Oltre ad una varietà estesa di tipi di pane, il Panificio Tirincanti è famoso e apprezzato per i dolci da forno, soprattutto quelli della nostra tradizione. Miacetto per Natale, castagnole e frittelle per carnevale. Poco prima del periodo pasquale appare l’ottima “piada dolce” e poi via soprattutto con la pagnotta pasquale. “Oggi è un prodotto che tira molto – dice Giovanni Tirincanti -, vendiamo circa 2 quintali di pagnotte. Ai quali si aggiunge anche una forte produzione di colombe pasquali. Per fare la pagnotta si prepara il lievito il giorno prima, poi si impasta 2-3 volte, si aggiunge lo zucchero e il condimento e poi il tutto si lascia lievitare per circa 12 ore prima di metterle nel forno”.

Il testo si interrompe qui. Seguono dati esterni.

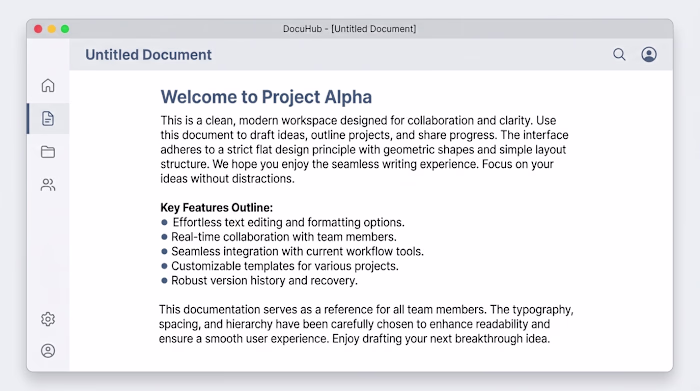Image resolution: width=700 pixels, height=391 pixels.
Task: Select the Documents page icon in sidebar
Action: (x=48, y=119)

Giovanni Tirincanti ci dice grossomodo come nasce una buona pagnotta pasquale. Ovviamente quantità degli ingredienti, segreti che derivano da decenni di esperienza, ecc. rimangono, giustamente, racchiusi in bottega. Il Forno Tirincanti da sempre, laboratorio e rivendita, si trovano a Cattolica in via del Porto. Da un paio d’anni hanno aperto un nuova rivendita, solo per l’estate, nella nuova darsena interna al porto. In famiglia è molto importante anche il ruolo della signora Giovanna, moglie di Tirincanti: grande dinamicità e capacità organizzative.

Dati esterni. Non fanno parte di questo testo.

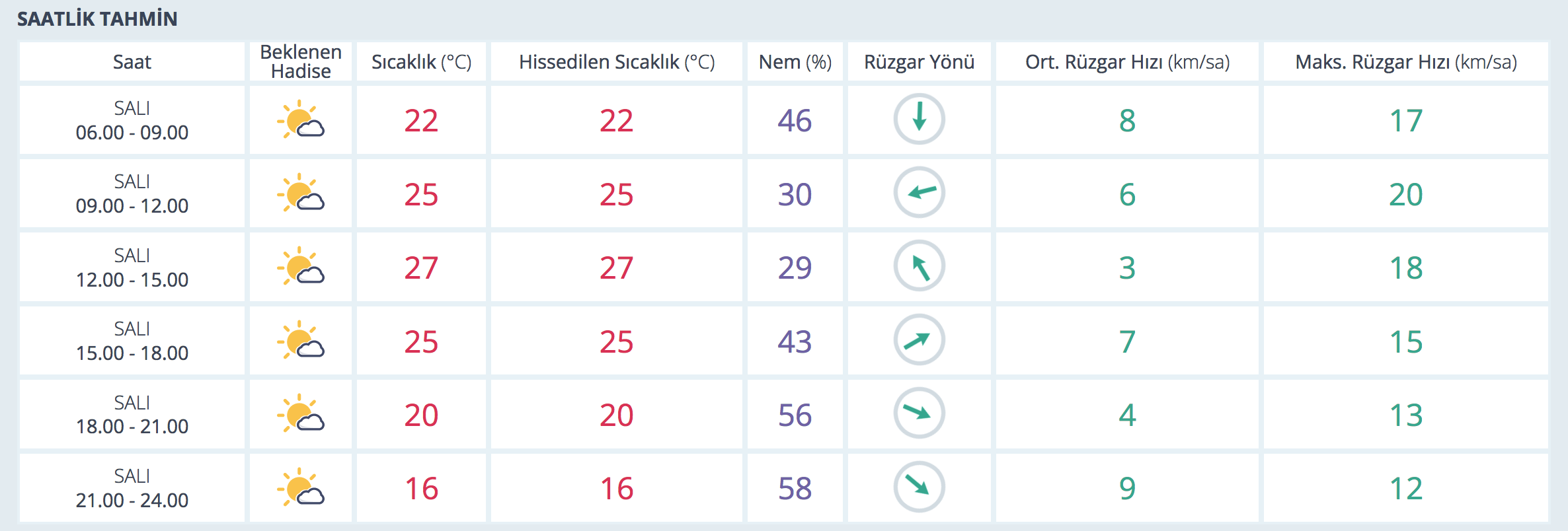Click the SAATLİK TAHMİN section title
Viewport: 1568px width, 531px height.
point(97,18)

La tradizione dei dolci della tradizione è ancora molto forte a Cattolica, nonostante i tanti prodotti industriali. Diversi decenni fa usava che il miacetto e la pagnotta pasquale venissero fatte in casa, praticamente in ogni casa, e poi si portavano nei forni per farle cuocere. “Questa usanza resiste ancora – conclude Giovanni – infatti molte signore anziane non rinunciano a farsi il loro miacetto e pagnotta con le proprie ricette della tradizione e ce le portano a cuocere”.